WRIT OF ERROR to the Criminal Court of Cook county; the Hon. JOSEPH H. FITCH, Judge, presiding.

JAMES F. FARDY, for plaintiff in error.

EDWARD J. BRUNDAGE, Attorney General, ROBERT E. CROWE, State's Attorney, and EDWARD C. FITCH, (CLYDE C. FISHER, EDWARD E. WILSON, and HENRY T. CHACE, JR., of counsel,) for the People.

Mr. JUSTICE THOMPSON delivered the opinion of the

court:

Plaintiff in error, Frank C. Schultz, was convicted in the criminal court of Cook county of the crime of burglary and sentenced to the penitentiary for an indeterminate period within the maximum provided by law. He seeks to reverse that judgment on the following grounds: (1) Erroneous rulings of the trial judge in the admission and exclusion of evidence; (2) improper remarks by the trial judge; (3) error by the trial judge in examining at length plaintiff in error while he was testifying as a witness; and (4) that the guilt of plaintiff in error is not established by competent evidence beyond a reasonable doubt.

The crime for which plaintiff in error was convicted was the larceny of an automobile from the garage of the Vulcanite Roofing Company. James W. Quigley, superintendent of the company, testified that this automobile, a 1920 model Dodge sedan, was in the garage of the company Saturday, April 17, 1920, and was gone the following Monday. He found the garage door open and found marks on the edge of the door made by some instrument used to force the door open. May 24 following, two police officers went to the home of plaintiff in error about three o'clock in the afternoon. At the rear of his premises they found a garage, in which they saw a car. The garage was locked. Plaintiff in error was not at home and the officers left. About 6:15 they returned and found plaintiff in error at his house. They called him out and asked him about the car in his garage. He replied that there was no car there. They told him that they had seen a car in the garage about three o'clock, and he replied, “Oh, yes; a man on the next street put a car there." When the officers inquired the name of the man and suggested that they go over to see him, plaintiff in error replied that he did not know his name and did not know just where he lived, but that he had gone to California and he did not know when he would be back.

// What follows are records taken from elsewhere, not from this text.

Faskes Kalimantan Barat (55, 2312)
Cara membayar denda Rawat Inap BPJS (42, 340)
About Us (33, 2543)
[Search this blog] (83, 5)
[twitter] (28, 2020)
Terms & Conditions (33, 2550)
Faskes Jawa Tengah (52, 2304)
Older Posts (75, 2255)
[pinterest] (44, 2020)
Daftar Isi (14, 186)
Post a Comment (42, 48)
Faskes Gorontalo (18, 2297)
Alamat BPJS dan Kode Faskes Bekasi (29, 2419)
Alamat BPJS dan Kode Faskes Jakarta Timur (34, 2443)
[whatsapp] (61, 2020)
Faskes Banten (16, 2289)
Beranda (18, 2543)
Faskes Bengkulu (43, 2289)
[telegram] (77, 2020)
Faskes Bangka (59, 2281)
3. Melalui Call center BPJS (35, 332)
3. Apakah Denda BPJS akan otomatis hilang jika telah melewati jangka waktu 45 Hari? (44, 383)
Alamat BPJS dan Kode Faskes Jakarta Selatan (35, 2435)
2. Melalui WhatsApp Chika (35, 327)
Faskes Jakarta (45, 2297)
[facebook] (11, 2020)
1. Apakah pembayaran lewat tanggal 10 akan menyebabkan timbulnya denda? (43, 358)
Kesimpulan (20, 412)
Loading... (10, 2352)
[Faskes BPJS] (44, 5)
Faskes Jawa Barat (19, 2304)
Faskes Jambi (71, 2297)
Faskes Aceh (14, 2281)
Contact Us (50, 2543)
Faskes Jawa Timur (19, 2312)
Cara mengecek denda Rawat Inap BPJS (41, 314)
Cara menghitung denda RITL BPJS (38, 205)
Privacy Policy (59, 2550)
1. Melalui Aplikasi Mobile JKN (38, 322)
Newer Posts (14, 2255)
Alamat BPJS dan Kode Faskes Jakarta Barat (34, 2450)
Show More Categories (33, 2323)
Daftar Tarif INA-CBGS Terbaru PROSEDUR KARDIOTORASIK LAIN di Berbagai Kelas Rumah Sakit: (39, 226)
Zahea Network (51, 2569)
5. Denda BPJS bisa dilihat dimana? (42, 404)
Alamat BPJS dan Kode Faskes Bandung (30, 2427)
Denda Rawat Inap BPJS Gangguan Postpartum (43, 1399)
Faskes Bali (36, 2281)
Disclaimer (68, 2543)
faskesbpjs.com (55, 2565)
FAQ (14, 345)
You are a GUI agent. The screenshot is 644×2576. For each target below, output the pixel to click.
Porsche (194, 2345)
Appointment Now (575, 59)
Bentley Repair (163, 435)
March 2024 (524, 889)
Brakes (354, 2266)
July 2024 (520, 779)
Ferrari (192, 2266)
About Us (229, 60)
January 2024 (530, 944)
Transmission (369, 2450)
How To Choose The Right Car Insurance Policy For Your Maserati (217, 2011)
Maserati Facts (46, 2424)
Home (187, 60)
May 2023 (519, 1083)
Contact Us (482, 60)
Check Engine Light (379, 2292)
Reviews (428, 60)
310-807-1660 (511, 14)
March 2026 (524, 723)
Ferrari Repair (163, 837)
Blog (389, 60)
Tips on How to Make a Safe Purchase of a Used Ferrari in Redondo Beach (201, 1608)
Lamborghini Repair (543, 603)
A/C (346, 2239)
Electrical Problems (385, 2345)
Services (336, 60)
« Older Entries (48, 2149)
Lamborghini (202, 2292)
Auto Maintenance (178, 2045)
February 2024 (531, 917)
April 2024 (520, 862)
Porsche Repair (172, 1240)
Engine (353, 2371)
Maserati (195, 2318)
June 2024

They told plaintiff in error to unlock the garage, and he replied that he had left his keys in some overalls at a house some distance away. The officers insisted on seeing the car, and he helped them to pry open the back door of the garage, in which they found a 1920 model Dodge sedan. It bore no State license numbers. The officers looked for the engine number and found that the number on the motor block had been changed. The number then on the block was 485687. An inspection of the duplicate secret number, which is under one of the motor legs that holds the motor block in place, showed that the original number was 483685. The serial number of this car was 431597. The officers took the automobile and plaintiff in error to headquarters. The following morning the plaintiff in error told officers Maimes and Wolfe, the officers who had made the arrest, that he had worked for the Vulcanite Roofing Company from December to March and that he had seen this Dodge sedan in the garage of the company while he worked there. He told them that he wanted a nice closed car for his mother to ride in and that his fingers began to itch and that he went to the garage and took the car. The officers notified Quigley to come down to headquarters to identify the car. Quigley came down and identified the car by its general appearance and by the serial and engine numbers, a memorandum of which he had taken from the bill of sale. He was not told who was under arrest for the theft, but as soon as he saw plaintiff in error he recognized him as a former employee. He said to plaintiff in error, "I am surprised to see you here; did you take this car?" and plaintiff in error replied, "I did, but there will be others mixed up in it before I get through." Quigley directed that the car be taken to the Dasheel Motor Company, the agency from which his company purchased the car in February. Employees of the motor company identified the car by serial numbers as the car which they had sold and delivered to the Vulcanite Roofing Company about three months before.